ACE: A Cross-Platform Visual-Exoskeletons System for Low-Cost Dexterous Teleoperation
Shiqi Yang, Minghuan Liu, Yuzhe Qin, Runyu Ding, Jialong Li, Xuxin Cheng, Ruihan Yang, Sha Yi, Xiaolong Wang
TL;DR
ACE addresses the need for low-cost, cross-platform dexterous teleoperation to collect broad demonstrations for learning-based manipulation.
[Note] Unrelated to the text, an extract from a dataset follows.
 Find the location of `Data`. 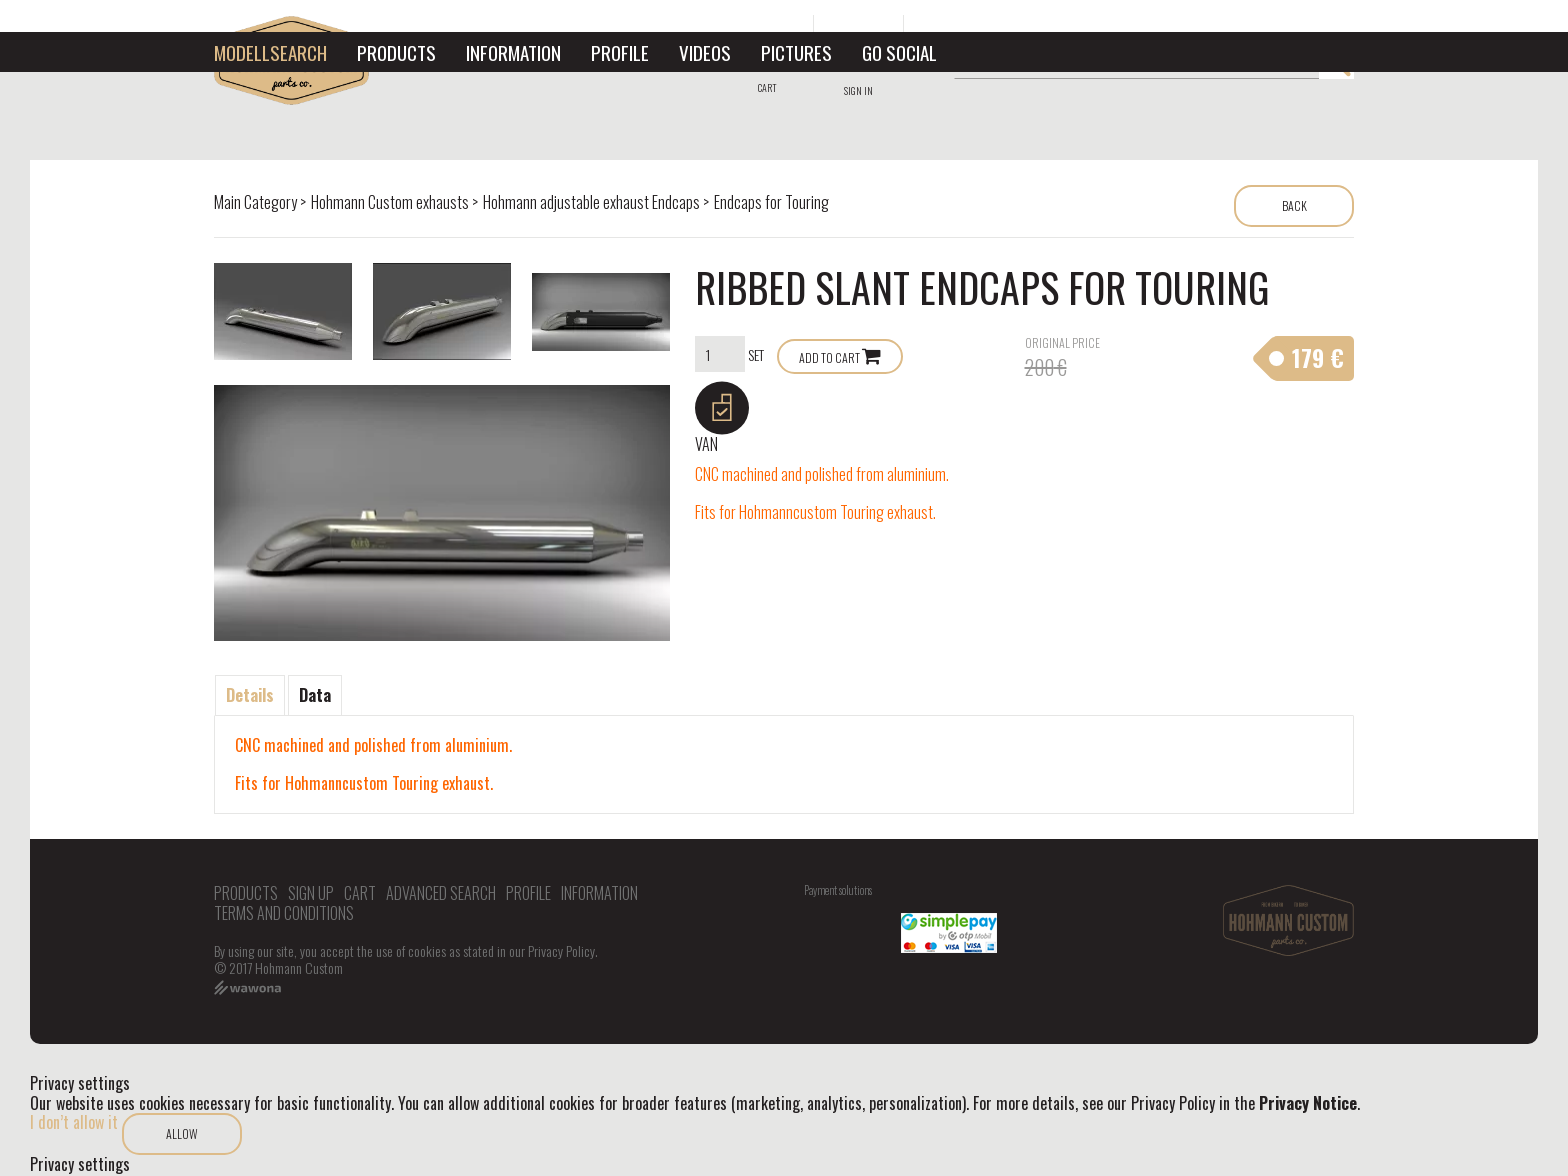

Data is located at coordinates (315, 695).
It combines a hand-facing camera for 3D hand pose estimation with dual exoskeleton bases and uses forward kinematics for wrist tracking and inverse-kinematics based retargeting to map operator motion to various robot morphologies, using the explicit mapping $ \mathbf{x}_e = \gamma (\mathbf{x}_h - \mathbf{c}_h) + \mathbf{c}_t $ and the constrained optimization $ \min_{q_t} \sum_{i=0}^N \left| \alpha v_{it} - f_i(q_t) \right|^2 + \beta \left| q_t - q_{t-1} \right|^2 $ subject to $ q_l \le q_t \le q_u $. Empirically, ACE achieves ~1 mm FK accuracy, ~3 mm target-reaching errors across workspace scales, and supports imitation learning pipelines across multiple robot platforms, underscoring its potential for scalable dexterous manipulation research.
Abstract
Learning from demonstrations has shown to be an effective approach to robotic manipulation, especially with the recently collected large-scale robot data with teleoperation systems. Building an efficient teleoperation system across diverse robot platforms has become more crucial than ever. However, there is a notable lack of cost-effective and user-friendly teleoperation systems for different end-effectors, e.g., anthropomorphic robot hands and grippers, that can operate across multiple platforms. To address this issue, we develop ACE, a cross-platform visual-exoskeleton system for low-cost dexterous teleoperation. Our system utilizes a hand-facing camera to capture 3D hand poses and an exoskeleton mounted on a portable base, enabling accurate real-time capture of both finger and wrist poses. Compared to previous systems, which often require hardware customization according to different robots, our single system can generalize to humanoid hands, arm-hands, arm-gripper, and quadruped-gripper systems with high-precision teleoperation. This enables imitation learning for complex manipulation tasks on diverse platforms.